MV Agusta's factory race team had been developing four-strokes for some years and in 1952 achieved its first major international success when Cecil Sandford secured the 125cc World Championship – MV's first. For the following season, MV made available a single-cam, 'customer' version of Sandford's works dohc racer, the Sport Competizione, which rapidly became the mount of choice among privateers contesting the quarter-litre class. In 1955 a second over-the-counter racer was added to the range: the 175 CSS. Developed from MV's 175cc roadster, the CSS used the latter's sohc engine, up-rated with a five-speed gearbox and external magneto, which was installed in an entirely new set of cycle parts consisting of a duplex loop frame, Earles-type leading-link forks and swinging-arm rear suspension. The 175 CSS was intended primarily for Italian Formula racing, but quickly came to dominated the 200cc class in the UK and elsewhere, despite a list price higher than that of a Manx Norton! In fact, it was one of these little MVs, bored out to 196cc, which provided the great Mike Hailwood with his first ever race win, at Oulton Park in 1957.

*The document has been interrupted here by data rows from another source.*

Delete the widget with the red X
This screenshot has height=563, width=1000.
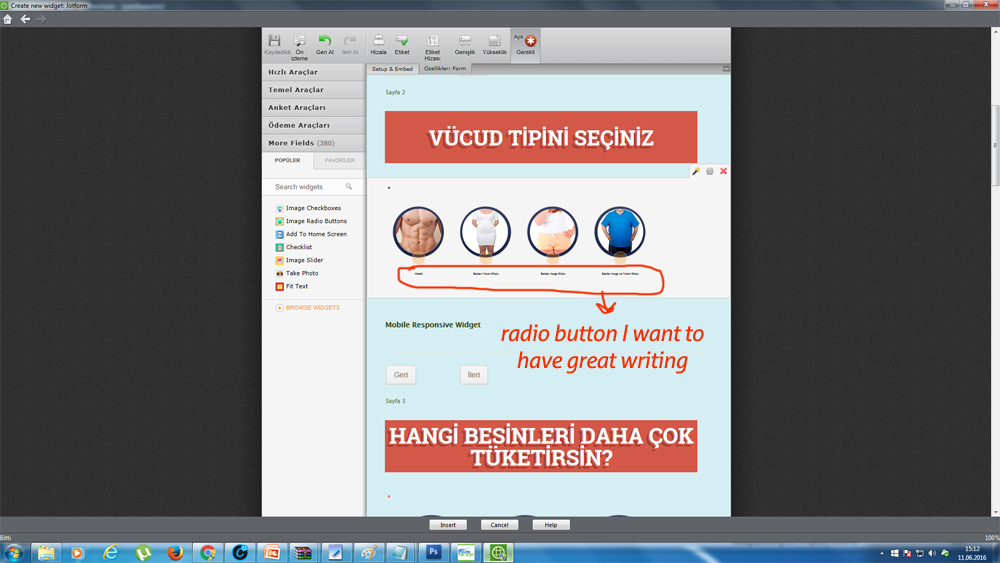coord(724,171)
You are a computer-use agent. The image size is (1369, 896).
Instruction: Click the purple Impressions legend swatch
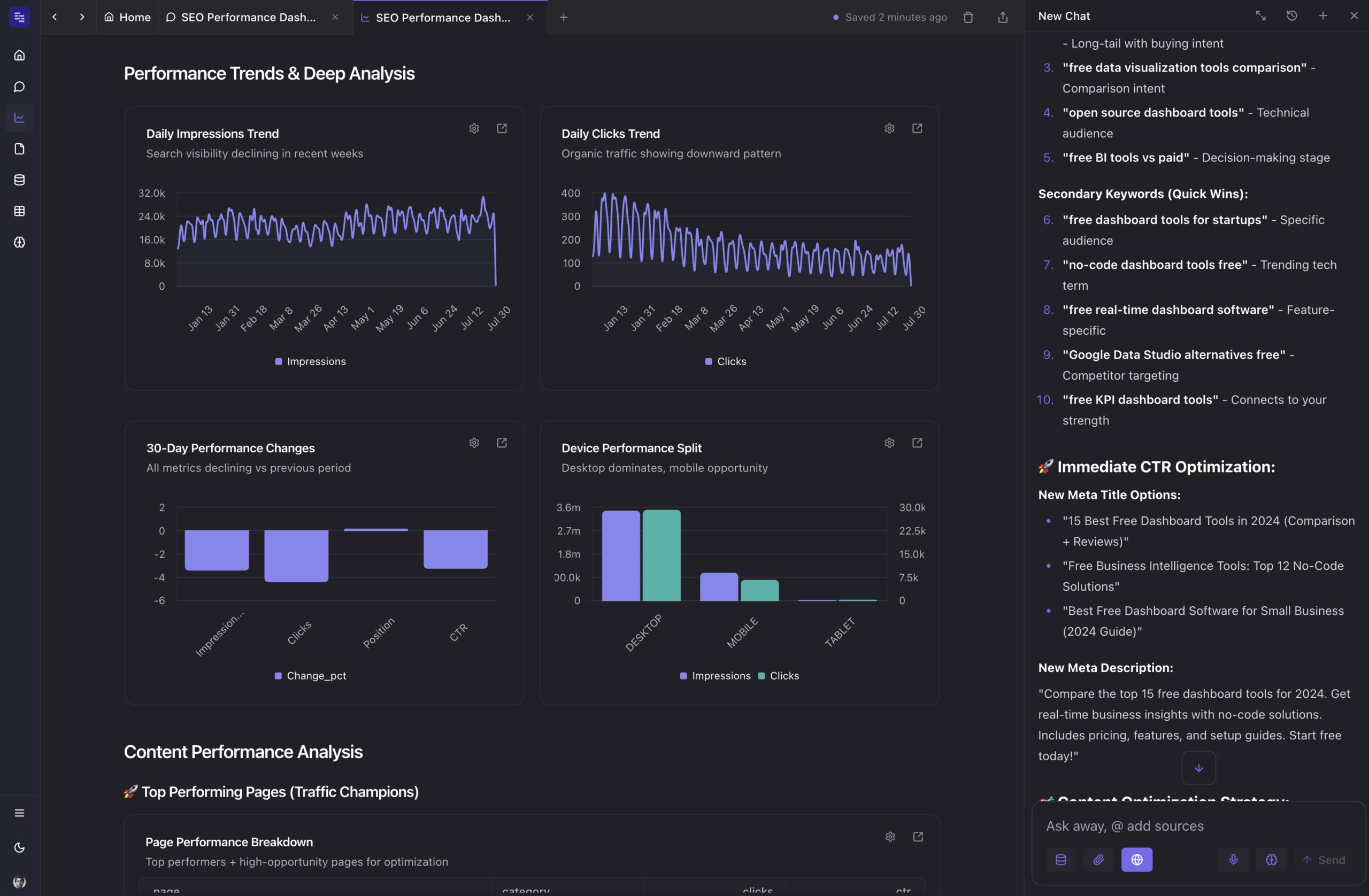(x=278, y=361)
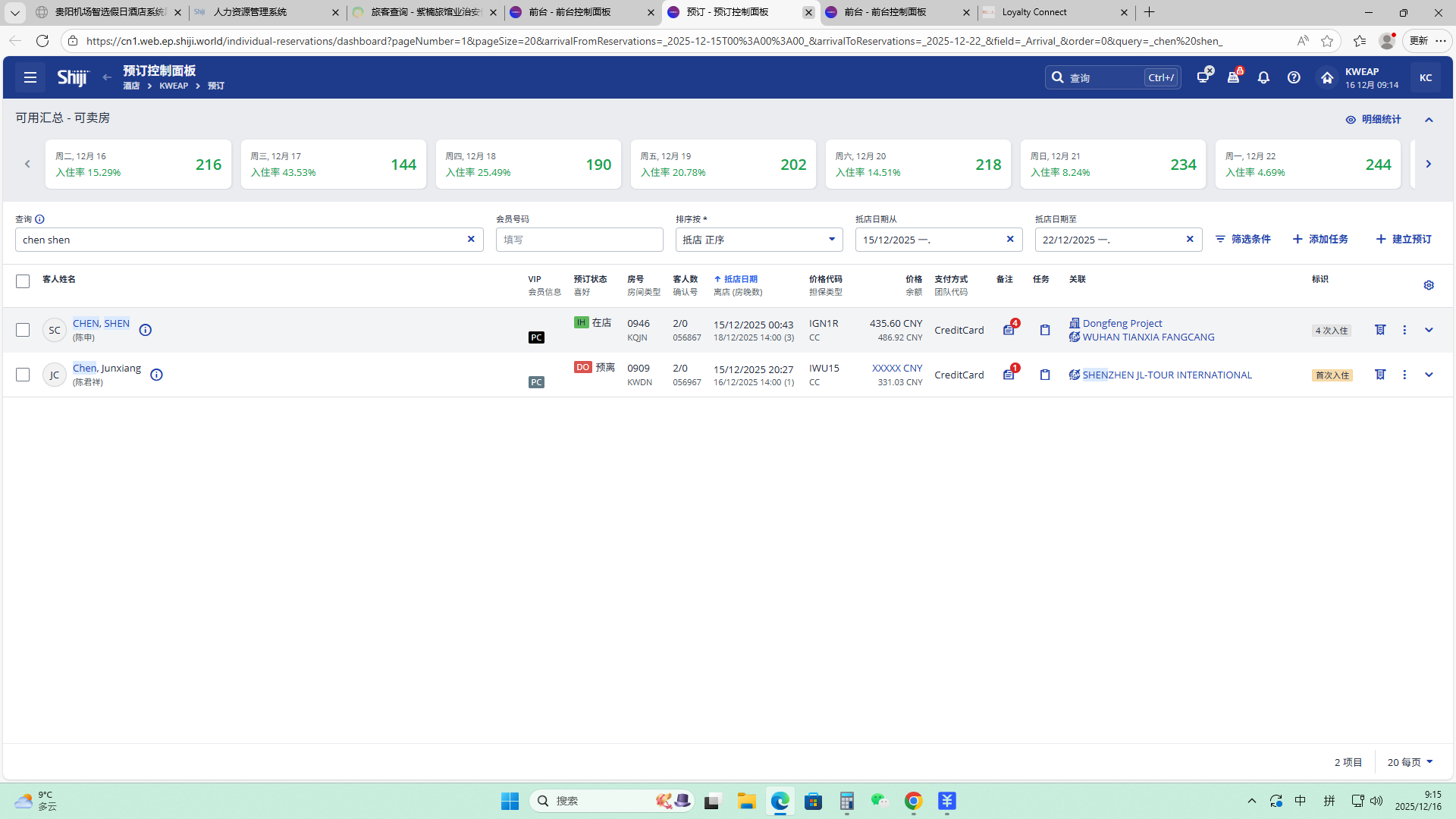Check the Chen, Junxiang reservation checkbox
The height and width of the screenshot is (819, 1456).
click(x=23, y=375)
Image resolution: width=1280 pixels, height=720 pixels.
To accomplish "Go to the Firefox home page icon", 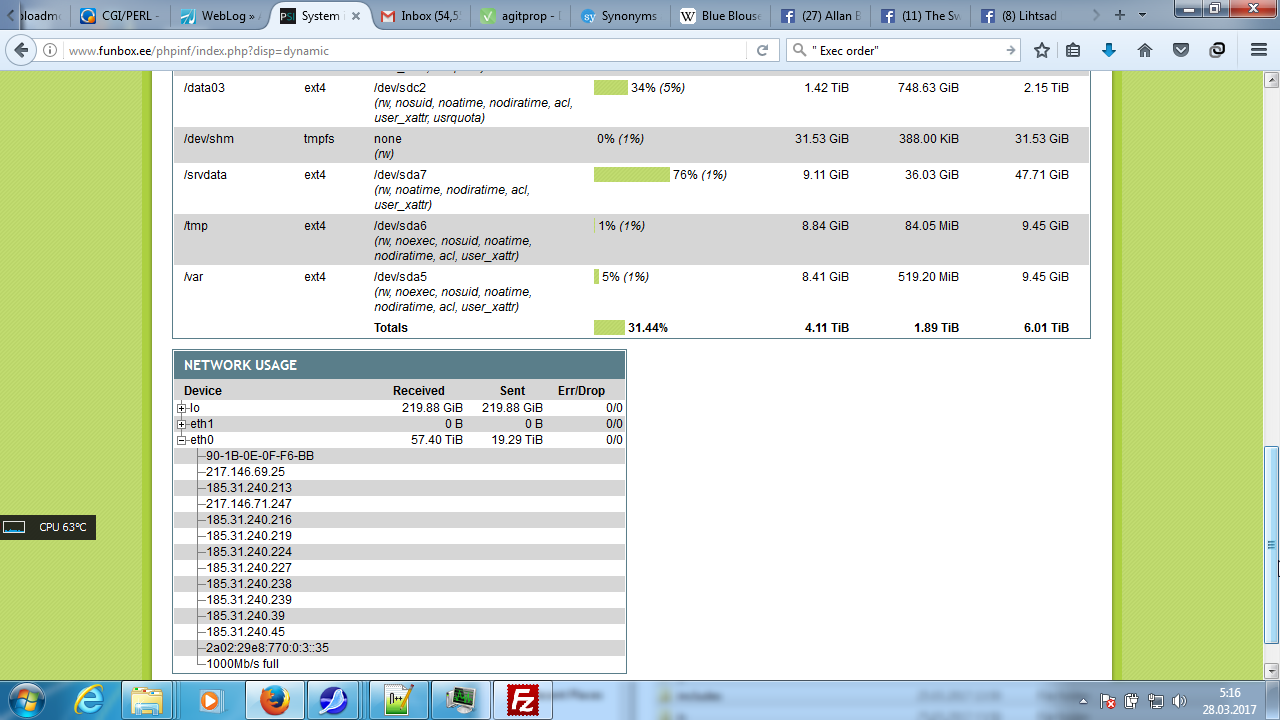I will click(x=1145, y=50).
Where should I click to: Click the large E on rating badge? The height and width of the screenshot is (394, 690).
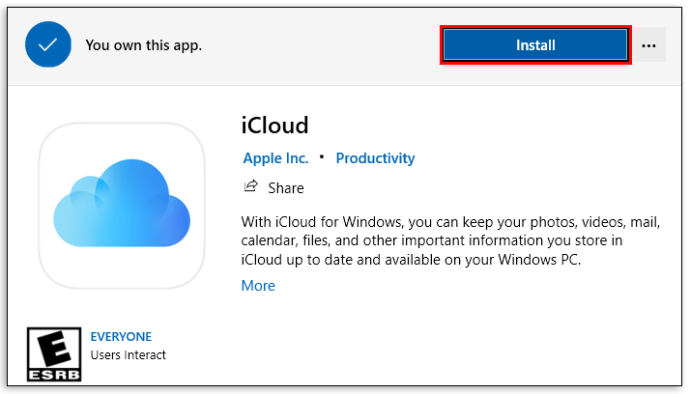[x=54, y=348]
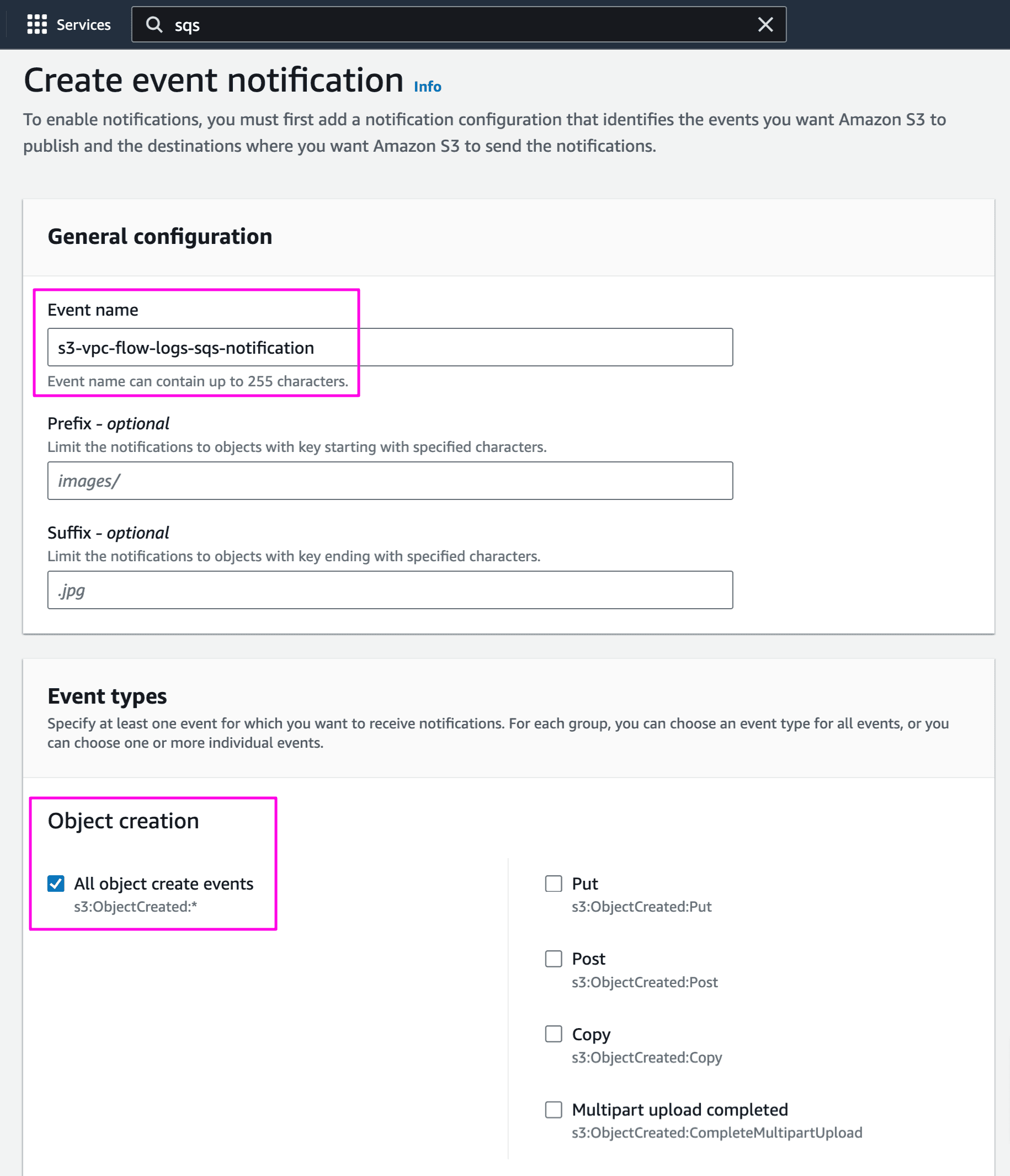Click the s3:ObjectCreated:* label
Screen dimensions: 1010x1176
[x=135, y=906]
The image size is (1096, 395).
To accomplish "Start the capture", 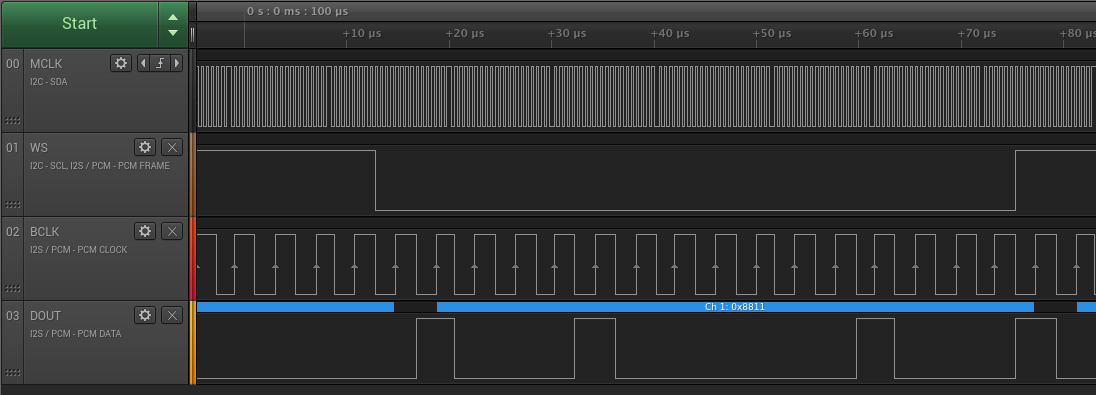I will 80,23.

Based on the single-overhead-cam 175, the machine offered here is an example of the much rarer bialbero (twin-cam) version, only available during 1954 and 1955. Its duplex loop frame is almost identical to that of the Grand Prix 125cc bialbero racers, as is the Earles-type front fork. Some machines featured removable upper frame tubes to facilitate access to the twin-cam cylinder head, which was available as a very expensive 'extra'. It is estimated that only ten or so were made. A maximum output of 18bhp was claimed for the bialbero, three horsepower more than the single-cam engine. Ignition is by an external magneto at the left side of the engine, while the gearbox of this particular machine is a four-speed unit. The fuel tank was designed for long distance races and could hold 22 litres. Top speed was 145km/h (90mph). Accompanying documentation consists of a Belgian Carte Grise and MV Agusta Historic Register Certificato di Iscrizione. Single-cylinder MVs do not come any rarer or more desirable than this beautiful bialbero.